The museum presents casts of the main works of the Dijon sculptor, François Rude, including the Departure of the Volunteers of 1792, a sculpture made on one of the pillars of the Arc de Triomphe in Paris
The Rude Museum is open every day except Tuesday. Admission is free. News, collections, itinerary and practical information on the Musée Rude website.
Archaeological Museum
This museum is located 1000 metres (12 minutes on foot) from the Hôtel des Ducs and is housed in the former Benedictine abbey of Saint-Bénigne.
The museum houses collections from all over Burgundy on 3 levels
- Level 0 - Romanesque rooms - Gallo-Roman collections
- Level 1 - former Benedictine dormitory - medieval collection
- Level 2 - 17th century abbey rooms - prehistoric, Gallo-Roman and Merovingian collections
The Archaeological Museum is open every day except Tuesday. Admission is free. News, collections, itinerary and practical information on the Archaeological Museum website
Magnin Museum
This museum, located 200 metres from the Hôtel des Ducs, is housed in one of Dijon's most beautiful private mansions, the Hôtel Lantin.
Maurice Lantin (1861-1939 - master of the Court of Auditors and painting enthusiast) and his sister Jeanne (1855-1937 - painter and art critic) assembled a collection of
- Northern school paintings (including Winter Pleasures by Brueghel the Younger)
- Italian painting (including Venetian, Lombard and Neapolitan)
- French painting (including works by Eustache Le Sueur, Laurent de La Hyre, Sébastien Bourdon and Jean-Baptiste de Champaigne)
- Drawings
The Magnin Museum is open every day except Monday. Admission is charged. News, collections, itinerary and practical information on the Magnin Museum website
Museum of Burgundian Life
This museum, located 800 metres from the Hôtel des Ducs, is housed in the cloister of the Monastère des Bernardines (next to the Musée d'Art Sacré).
This museum of ethnography presents Burgundian life at the end of the 19th and beginning of the 20th centuries. The rue des Boutiques offers a reconstruction of eleven Dijon shops.

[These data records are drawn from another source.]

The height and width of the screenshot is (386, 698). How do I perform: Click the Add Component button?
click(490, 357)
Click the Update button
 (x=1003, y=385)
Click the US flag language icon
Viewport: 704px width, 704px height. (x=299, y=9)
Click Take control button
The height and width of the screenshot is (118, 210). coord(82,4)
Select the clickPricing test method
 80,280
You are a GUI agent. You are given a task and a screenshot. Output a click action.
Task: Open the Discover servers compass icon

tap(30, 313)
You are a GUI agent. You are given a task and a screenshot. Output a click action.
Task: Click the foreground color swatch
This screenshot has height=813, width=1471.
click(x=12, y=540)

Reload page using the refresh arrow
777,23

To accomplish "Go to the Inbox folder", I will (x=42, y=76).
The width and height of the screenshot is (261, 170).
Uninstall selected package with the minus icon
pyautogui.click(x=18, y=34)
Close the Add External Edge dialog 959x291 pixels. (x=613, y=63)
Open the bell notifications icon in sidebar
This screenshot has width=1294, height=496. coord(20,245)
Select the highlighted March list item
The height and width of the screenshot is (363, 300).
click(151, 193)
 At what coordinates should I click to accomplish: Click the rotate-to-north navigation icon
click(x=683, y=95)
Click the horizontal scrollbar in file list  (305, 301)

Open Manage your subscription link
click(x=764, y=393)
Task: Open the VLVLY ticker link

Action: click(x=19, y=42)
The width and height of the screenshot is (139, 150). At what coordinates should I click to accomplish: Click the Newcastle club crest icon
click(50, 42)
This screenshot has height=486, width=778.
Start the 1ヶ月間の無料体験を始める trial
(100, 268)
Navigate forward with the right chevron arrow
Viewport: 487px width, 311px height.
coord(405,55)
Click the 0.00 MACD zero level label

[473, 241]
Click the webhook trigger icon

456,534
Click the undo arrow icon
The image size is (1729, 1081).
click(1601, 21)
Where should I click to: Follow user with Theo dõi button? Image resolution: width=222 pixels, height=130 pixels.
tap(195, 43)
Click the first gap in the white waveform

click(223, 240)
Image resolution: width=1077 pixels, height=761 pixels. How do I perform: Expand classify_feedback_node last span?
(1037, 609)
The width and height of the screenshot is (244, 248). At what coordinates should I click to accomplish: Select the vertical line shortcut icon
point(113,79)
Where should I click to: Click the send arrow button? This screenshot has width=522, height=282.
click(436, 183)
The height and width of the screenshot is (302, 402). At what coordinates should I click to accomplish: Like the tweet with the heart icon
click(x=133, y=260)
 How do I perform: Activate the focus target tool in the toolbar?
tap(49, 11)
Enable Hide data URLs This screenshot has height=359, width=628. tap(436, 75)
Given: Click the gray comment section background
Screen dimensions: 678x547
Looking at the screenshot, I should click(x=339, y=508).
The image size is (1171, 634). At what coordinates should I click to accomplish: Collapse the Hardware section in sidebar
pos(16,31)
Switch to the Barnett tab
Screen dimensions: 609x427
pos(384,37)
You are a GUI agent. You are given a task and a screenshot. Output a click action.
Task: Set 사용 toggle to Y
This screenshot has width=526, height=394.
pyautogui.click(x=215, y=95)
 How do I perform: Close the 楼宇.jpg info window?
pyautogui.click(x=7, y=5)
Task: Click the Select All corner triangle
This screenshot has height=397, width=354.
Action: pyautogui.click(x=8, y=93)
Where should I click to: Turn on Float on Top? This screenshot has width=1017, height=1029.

The Museum of Burgundian Life is open every day except Tuesday. Admission is free. News, collections, itinerary and practical information on the Museum website.
Museum of Sacred Art
This museum, located 800 metres from the Hôtel des Ducs, is housed in the church of Sainte-Anne, on the site of the Bernardine Monastery (next to the Museum of Burgundian Life).
The church, which currently houses the museum, is remarkable for the originality of its architecture. The spaces present elements of goldsmithery, reliquaries and everyday objects of religious heritage.
The Museum of Sacred Art is open every day except Tuesday. Admission is free. News, collections, itinerary and practical information on the website of the Museum of Sacred Art.